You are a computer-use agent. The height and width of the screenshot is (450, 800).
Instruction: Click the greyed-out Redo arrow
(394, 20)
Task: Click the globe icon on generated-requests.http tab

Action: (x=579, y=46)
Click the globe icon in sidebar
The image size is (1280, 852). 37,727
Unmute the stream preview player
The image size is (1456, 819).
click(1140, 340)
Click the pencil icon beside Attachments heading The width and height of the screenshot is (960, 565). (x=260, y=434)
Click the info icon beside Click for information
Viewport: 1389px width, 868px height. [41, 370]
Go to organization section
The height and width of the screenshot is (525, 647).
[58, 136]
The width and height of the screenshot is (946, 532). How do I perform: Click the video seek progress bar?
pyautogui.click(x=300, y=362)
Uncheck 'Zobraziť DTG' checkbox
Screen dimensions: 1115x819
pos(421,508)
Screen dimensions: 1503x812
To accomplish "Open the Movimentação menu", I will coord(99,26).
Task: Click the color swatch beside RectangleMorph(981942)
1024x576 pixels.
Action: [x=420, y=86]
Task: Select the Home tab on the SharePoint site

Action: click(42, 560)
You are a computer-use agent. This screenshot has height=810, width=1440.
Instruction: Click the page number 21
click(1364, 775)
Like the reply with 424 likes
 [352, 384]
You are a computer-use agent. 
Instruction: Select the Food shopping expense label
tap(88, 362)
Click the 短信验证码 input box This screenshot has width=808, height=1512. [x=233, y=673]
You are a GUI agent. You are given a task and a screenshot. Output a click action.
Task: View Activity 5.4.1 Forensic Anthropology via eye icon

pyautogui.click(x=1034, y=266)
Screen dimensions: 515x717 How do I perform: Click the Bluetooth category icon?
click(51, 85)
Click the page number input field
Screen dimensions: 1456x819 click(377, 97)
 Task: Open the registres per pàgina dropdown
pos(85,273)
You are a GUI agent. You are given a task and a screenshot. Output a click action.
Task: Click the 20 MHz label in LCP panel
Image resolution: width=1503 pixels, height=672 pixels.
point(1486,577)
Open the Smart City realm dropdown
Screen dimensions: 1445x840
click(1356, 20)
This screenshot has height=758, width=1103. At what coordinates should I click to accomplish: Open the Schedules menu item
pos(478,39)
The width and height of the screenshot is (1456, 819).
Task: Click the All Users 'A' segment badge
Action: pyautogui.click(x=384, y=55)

▶ **Task requirements**
Print the items exactly, starting at the line that contains "This screenshot has height=758, width=1103." and continuing through the last line of the items, with both ends included.

▶ **The reply**
This screenshot has height=758, width=1103. At what coordinates should I click to accomplish: Open the Schedules menu item
pos(478,39)
The width and height of the screenshot is (1456, 819).
Task: Click the All Users 'A' segment badge
Action: pyautogui.click(x=384, y=55)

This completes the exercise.